Hu Jing, Li Jiarui, Chen Nansheng, Zhang Xiaolong
School of Computer Science and Technology, Wuhan University of Science and Technology, China; Hubei Province Key Laboratory of Intelligent Information Processing and Real-time Industrial System, Wuhan, China.
Department of Molecular Biology and Biochemistry, Simon Fraser University, Burnaby, Canada.
Methods. 2016 Nov 1;110:73-80. doi: 10.1016/j.ymeth.2016.06.020. Epub 2016 Jun 21.

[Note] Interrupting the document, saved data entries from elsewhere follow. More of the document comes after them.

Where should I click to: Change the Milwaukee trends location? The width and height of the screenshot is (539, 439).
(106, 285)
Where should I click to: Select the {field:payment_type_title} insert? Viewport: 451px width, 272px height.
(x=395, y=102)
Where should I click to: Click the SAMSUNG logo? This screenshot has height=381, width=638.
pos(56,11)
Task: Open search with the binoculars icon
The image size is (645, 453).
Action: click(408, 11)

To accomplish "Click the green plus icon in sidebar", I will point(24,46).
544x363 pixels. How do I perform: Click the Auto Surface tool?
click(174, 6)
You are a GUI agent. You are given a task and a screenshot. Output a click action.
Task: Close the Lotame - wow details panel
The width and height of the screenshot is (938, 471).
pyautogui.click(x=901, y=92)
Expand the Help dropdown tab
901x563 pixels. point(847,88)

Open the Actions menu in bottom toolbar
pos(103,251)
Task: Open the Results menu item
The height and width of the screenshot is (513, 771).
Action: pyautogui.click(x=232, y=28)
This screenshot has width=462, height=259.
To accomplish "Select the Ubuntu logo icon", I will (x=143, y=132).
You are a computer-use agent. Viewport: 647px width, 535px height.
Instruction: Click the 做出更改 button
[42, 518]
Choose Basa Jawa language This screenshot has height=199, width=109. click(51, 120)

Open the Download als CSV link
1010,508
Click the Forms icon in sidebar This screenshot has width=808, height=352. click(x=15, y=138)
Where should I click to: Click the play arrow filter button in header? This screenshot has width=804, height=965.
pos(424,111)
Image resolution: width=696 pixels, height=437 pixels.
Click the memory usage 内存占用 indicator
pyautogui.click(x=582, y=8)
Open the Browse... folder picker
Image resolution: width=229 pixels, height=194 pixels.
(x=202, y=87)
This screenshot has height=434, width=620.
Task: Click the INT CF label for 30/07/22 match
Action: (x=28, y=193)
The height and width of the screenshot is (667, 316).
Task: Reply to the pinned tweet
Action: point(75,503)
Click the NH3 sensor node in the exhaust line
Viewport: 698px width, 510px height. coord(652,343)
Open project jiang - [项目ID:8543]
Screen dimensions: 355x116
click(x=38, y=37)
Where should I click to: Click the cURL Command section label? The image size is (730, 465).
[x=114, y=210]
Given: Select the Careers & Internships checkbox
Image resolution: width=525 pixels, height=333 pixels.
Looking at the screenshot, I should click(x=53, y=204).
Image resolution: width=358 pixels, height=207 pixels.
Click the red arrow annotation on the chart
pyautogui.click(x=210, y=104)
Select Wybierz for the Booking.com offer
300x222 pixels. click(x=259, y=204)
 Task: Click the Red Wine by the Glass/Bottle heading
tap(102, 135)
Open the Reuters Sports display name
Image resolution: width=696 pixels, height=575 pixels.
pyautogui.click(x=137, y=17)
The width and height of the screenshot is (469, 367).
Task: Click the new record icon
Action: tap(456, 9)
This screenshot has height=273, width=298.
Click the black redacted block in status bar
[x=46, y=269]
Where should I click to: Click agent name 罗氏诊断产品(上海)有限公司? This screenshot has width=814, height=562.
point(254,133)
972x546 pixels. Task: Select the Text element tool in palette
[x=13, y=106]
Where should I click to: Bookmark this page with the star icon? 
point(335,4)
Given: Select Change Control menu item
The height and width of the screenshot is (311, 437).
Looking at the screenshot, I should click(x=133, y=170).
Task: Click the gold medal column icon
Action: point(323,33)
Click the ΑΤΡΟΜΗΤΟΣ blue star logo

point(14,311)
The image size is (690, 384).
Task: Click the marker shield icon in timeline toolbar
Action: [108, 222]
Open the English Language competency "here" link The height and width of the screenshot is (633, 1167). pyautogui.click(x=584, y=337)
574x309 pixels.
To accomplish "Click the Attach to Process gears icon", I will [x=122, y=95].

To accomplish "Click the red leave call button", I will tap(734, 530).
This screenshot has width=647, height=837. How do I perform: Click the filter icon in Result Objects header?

The hot regions of protein-protein interactions refer to the active area which formed by those most important residues to protein combination process. With the research development on protein interactions, lots of predicted hot regions can be discovered efficiently by intelligent computing methods, while performing biology experiments to verify each every prediction is hardly to be done due to the time-cost and the complexity of the experiment. This study based on the research of hot spot residue conservations, the proposed method is used to verify authenticity of predicted hot regions that using machine learning algorithm combined with protein's biological features and sequence conservation, though multiple sequence alignment, module substitute matrix and sequence similarity to create conservation scoring algorithm, and then using threshold module to verify the conservation tendency of hot regions in evolution. This research work gives an effective method to verify predicted hot regions in protein-protein interactions, which also provides a useful way to deeply investigate the functional activities of protein hot regions.
蛋白质-蛋白质相互作用的热点区域是指在蛋白质结合过程中由那些最重要的残基形成的活性区域。随着蛋白质相互作用研究的发展,通过智能计算方法可以高效地发现许多预测的热点区域,然而由于实验的时间成本和复杂性,对每一个预测进行生物学实验验证却很难做到。本研究基于对热点残基保守性的研究,提出的方法用于验证预测热点区域的真实性,该方法使用机器学习算法结合蛋白质的生物学特征和序列保守性,通过多序列比对、模块替代矩阵和序列相似性创建保守性评分算法,然后使用阈值模块验证热点区域在进化中的保守趋势。这项研究工作给出了一种验证蛋白质-蛋白质相互作用中预测热点区域的有效方法,也为深入研究蛋白质热点区域的功能活性提供了一条有用的途径。